NEDERLANDS
88
7.1 Algemene opstartprocedure
Deze procedure geldt voor nieuwe opstellingen alsmede voor inspecties na het uitvoeren van service, wanneer
het opstarten op een later tijdstip gebeurt dan dat de pomp in de tank is geplaatst.
- Na lange opslagperiodes moet de conditie van de olie in de oliekamer worden gecontroleerd. Zie ook
par. 8.1 Gewoon onderhoud.
- Controleer of het systeem, de bouten, pakkingen, leidingwerk en afsluiters etc. zich in een goede staat
bevinden.
- Monteer de pomp in het systeem.
- Schakel de voedingspanning in.
- Controleer of de bewakingsunits, indien gebruikt, naar behoren werken.
- Controleer de instelling van de vlotterschakelaars of de niveausensoren.
- Controleer met een kleine startimpuls van de motor of de waaier vrij kan draaien.
- Controleer de draairichting. Zie paragraaf 7
.2
Draairichting.
- Open de afsluitkleppen, indien aanwezig.
- Controleer dat het vloeistofniveau boven de motor ligt bij S1 bedrijf en boven de kabeldoorvoer bij S3
bedrijf. Zie afb. 10. De pomp niet inschakelen wanneer het minimale peil niet is bereikt.
- Schakel de pomp in en laat de pomp kort draaien, en controleer of het vloeistofniveau daalt.
- Let op of de persdruk en ingangstroom normaal zijn. Zo niet, dan kan er lucht zijn ingesloten in de pomp.
(Zie paragraaf. 5 Installatie)
In geval van ongewone geluiden of trillingen van de pomp, andere pompstoringen, of storing in
de voedingspanning of watertoevoer dient de pomp direct uitgeschakeld te worden. Probeer de
pomp niet opnieuw in te schakelen voordat de oorzaak is gevonden en de storing is hersteld.
Controleer na één week in bedrijf of na vervanging van de asafdichting de staat van de olie in de kamer. Voor
pompen zonder sensor wordt dit gedaan door een oliemonster te nemen. Zie paragraaf 8. Onderhoud en
service voor de procedure.
7.2 Draairichting
Om de draairichting te controleren mag de pomp gedurende een zeer korte periode worden
ingeschakeld zonder dat deze ondergedompeld is.

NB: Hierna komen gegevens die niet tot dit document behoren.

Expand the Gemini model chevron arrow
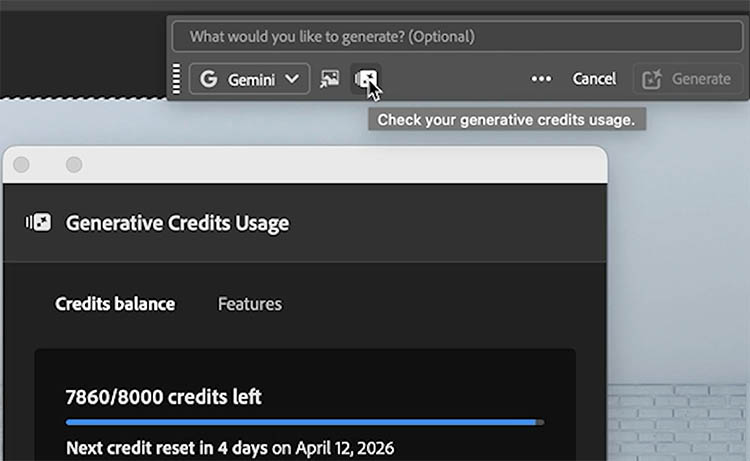This screenshot has width=750, height=461. (292, 79)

Controleer de draairichting vóór het inschakelen van de pomp. Een pijl op het motorhuis geeft de juiste
draairichting aan. De juiste draairichting is met de klok mee, van bovenaf gezien.
Controle van de draairichting
De draairichting moet op de volgende wijze worden gecontroleerd, elke keer dat de pomp wordt aangesloten op
een nieuwe installatie.
Procedure
1. Laat de pomp aan een hijsinstallatie hangen, bijv. het hijstoestel om de pomp in de tank te laten zakken.

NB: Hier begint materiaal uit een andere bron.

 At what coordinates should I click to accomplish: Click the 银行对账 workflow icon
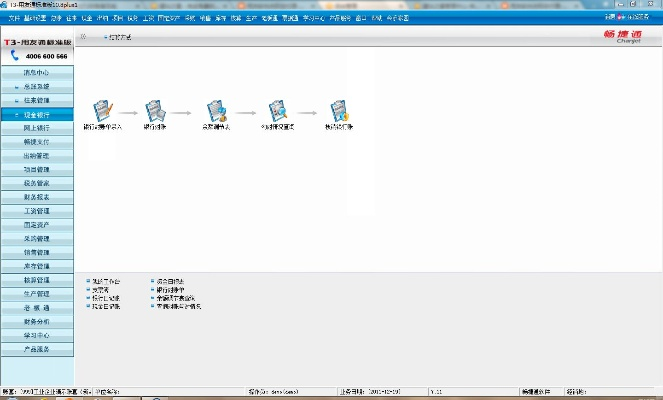pyautogui.click(x=155, y=111)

2. Schakel de pomp in en uit en bekijk de beweging (reactie) van de pomp. Indien juist aangesloten zal de
pomp met de klok mee draaien, d.w.z. de pomp zal een reactie tegen de klok in vertonen. Zie afb. 10.
Wanneer de draairichting verkeerd is, wissel dan één van de twee fasen in de voedingskabel om.